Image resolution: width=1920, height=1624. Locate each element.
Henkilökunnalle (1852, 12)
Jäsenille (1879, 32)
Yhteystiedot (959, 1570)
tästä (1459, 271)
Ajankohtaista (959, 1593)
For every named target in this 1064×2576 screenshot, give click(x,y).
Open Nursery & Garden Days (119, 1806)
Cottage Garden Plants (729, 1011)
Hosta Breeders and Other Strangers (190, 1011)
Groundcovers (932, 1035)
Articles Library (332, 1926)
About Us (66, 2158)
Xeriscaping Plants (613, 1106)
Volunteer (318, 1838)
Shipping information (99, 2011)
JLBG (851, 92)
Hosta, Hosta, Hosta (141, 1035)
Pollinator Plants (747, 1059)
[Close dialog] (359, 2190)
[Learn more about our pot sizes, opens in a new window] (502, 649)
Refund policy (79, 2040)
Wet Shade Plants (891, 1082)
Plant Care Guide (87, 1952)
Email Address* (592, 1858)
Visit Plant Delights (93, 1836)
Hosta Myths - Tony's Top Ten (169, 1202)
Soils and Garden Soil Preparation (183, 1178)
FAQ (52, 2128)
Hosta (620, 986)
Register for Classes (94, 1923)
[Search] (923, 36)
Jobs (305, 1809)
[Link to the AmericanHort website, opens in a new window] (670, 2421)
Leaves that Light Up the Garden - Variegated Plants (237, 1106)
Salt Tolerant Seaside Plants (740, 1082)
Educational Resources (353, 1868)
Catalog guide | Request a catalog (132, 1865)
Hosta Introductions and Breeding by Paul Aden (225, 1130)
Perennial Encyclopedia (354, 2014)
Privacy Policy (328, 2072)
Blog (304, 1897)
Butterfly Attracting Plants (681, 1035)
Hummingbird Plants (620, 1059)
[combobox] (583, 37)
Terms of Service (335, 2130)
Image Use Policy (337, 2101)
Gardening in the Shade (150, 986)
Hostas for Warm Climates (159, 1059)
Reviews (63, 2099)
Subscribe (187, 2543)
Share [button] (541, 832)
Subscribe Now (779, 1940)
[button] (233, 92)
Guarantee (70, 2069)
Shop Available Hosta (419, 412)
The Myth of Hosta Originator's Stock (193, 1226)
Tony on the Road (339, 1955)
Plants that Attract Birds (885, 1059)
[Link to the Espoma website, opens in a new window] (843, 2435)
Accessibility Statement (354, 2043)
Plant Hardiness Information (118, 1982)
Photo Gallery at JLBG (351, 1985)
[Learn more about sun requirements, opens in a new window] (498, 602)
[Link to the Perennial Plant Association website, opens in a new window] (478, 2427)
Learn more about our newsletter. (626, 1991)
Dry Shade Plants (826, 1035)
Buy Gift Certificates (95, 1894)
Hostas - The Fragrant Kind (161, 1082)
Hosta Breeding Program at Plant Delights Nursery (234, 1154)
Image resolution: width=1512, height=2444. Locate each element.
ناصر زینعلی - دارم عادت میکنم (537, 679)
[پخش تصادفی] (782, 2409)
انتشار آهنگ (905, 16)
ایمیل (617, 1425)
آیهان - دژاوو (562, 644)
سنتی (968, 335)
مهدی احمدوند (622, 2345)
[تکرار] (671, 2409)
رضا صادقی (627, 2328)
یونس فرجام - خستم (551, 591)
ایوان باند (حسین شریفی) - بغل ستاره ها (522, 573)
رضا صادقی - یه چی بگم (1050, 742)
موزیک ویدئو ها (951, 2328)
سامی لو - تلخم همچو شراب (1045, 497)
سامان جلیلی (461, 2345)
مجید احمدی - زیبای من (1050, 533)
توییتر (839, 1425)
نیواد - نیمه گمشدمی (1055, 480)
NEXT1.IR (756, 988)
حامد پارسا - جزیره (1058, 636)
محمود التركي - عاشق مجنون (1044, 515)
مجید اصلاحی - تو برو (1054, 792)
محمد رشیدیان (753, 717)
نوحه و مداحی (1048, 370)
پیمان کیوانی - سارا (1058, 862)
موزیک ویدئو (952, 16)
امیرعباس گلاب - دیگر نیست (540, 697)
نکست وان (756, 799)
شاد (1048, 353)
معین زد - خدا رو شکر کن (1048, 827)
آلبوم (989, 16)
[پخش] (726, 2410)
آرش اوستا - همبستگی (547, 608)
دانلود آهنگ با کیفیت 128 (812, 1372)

_ _ _

EXERCISE DIRECTIONS: Reproduce the records word for word.

WRITTEN RESPONSE:
Image resolution: width=1920, height=1624. Locate each element.
Henkilökunnalle (1852, 12)
Jäsenille (1879, 32)
Yhteystiedot (959, 1570)
tästä (1459, 271)
Ajankohtaista (959, 1593)
For every named target in this 1064×2576 screenshot, give click(x,y).
Open Nursery & Garden Days (119, 1806)
Cottage Garden Plants (729, 1011)
Hosta Breeders and Other Strangers (190, 1011)
Groundcovers (932, 1035)
Articles Library (332, 1926)
About Us (66, 2158)
Xeriscaping Plants (613, 1106)
Volunteer (318, 1838)
Shipping information (99, 2011)
JLBG (851, 92)
Hosta, Hosta, Hosta (141, 1035)
Pollinator Plants (747, 1059)
[Close dialog] (359, 2190)
[Learn more about our pot sizes, opens in a new window] (502, 649)
Refund policy (79, 2040)
Wet Shade Plants (891, 1082)
Plant Care Guide (87, 1952)
Email Address* (592, 1858)
Visit Plant Delights (93, 1836)
Hosta Myths - Tony's Top Ten (169, 1202)
Soils and Garden Soil Preparation (183, 1178)
FAQ (52, 2128)
Hosta (620, 986)
Register for Classes (94, 1923)
[Search] (923, 36)
Jobs (305, 1809)
[Link to the AmericanHort website, opens in a new window] (670, 2421)
Leaves that Light Up the Garden - Variegated Plants (237, 1106)
Salt Tolerant Seaside Plants (740, 1082)
Educational Resources (353, 1868)
Catalog guide | Request a catalog (132, 1865)
Hosta Introductions and Breeding by Paul Aden (225, 1130)
Perennial Encyclopedia (354, 2014)
Privacy Policy (328, 2072)
Blog (304, 1897)
Butterfly Attracting Plants (681, 1035)
Hummingbird Plants (620, 1059)
[combobox] (583, 37)
Terms of Service (335, 2130)
Image Use Policy (337, 2101)
Gardening in the Shade (150, 986)
Hostas for Warm Climates (159, 1059)
Reviews (63, 2099)
Subscribe (187, 2543)
Share [button] (541, 832)
Subscribe Now (779, 1940)
[button] (233, 92)
Guarantee (70, 2069)
Shop Available Hosta (419, 412)
The Myth of Hosta Originator's Stock (193, 1226)
Tony on the Road (339, 1955)
Plants that Attract Birds (885, 1059)
[Link to the Espoma website, opens in a new window] (843, 2435)
Accessibility Statement (354, 2043)
Plant Hardiness Information (118, 1982)
Photo Gallery at JLBG (351, 1985)
[Learn more about sun requirements, opens in a new window] (498, 602)
[Link to the Perennial Plant Association website, opens in a new window] (478, 2427)
Learn more about our newsletter. (626, 1991)
Dry Shade Plants (826, 1035)
Buy Gift Certificates (95, 1894)
Hostas - The Fragrant Kind (161, 1082)
Hosta Breeding Program at Plant Delights Nursery (234, 1154)
Image resolution: width=1512, height=2444. Locate each element.
ناصر زینعلی - دارم عادت میکنم (537, 679)
[پخش تصادفی] (782, 2409)
انتشار آهنگ (905, 16)
ایمیل (617, 1425)
آیهان - دژاوو (562, 644)
سنتی (968, 335)
مهدی احمدوند (622, 2345)
[تکرار] (671, 2409)
رضا صادقی (627, 2328)
یونس فرجام - خستم (551, 591)
ایوان باند (حسین شریفی) - بغل ستاره ها (522, 573)
رضا صادقی - یه چی بگم (1050, 742)
موزیک ویدئو ها (951, 2328)
سامی لو - تلخم همچو شراب (1045, 497)
سامان جلیلی (461, 2345)
مجید احمدی - زیبای من (1050, 533)
توییتر (839, 1425)
نیواد - نیمه گمشدمی (1055, 480)
NEXT1.IR (756, 988)
حامد پارسا - جزیره (1058, 636)
محمود التركي - عاشق مجنون (1044, 515)
مجید اصلاحی - تو برو (1054, 792)
محمد رشیدیان (753, 717)
نوحه و مداحی (1048, 370)
پیمان کیوانی - سارا (1058, 862)
موزیک ویدئو (952, 16)
امیرعباس گلاب - دیگر نیست (540, 697)
نکست وان (756, 799)
شاد (1048, 353)
معین زد - خدا رو شکر کن (1048, 827)
آلبوم (989, 16)
[پخش] (726, 2410)
آرش اوستا - همبستگی (547, 608)
دانلود آهنگ با کیفیت 128 (812, 1372)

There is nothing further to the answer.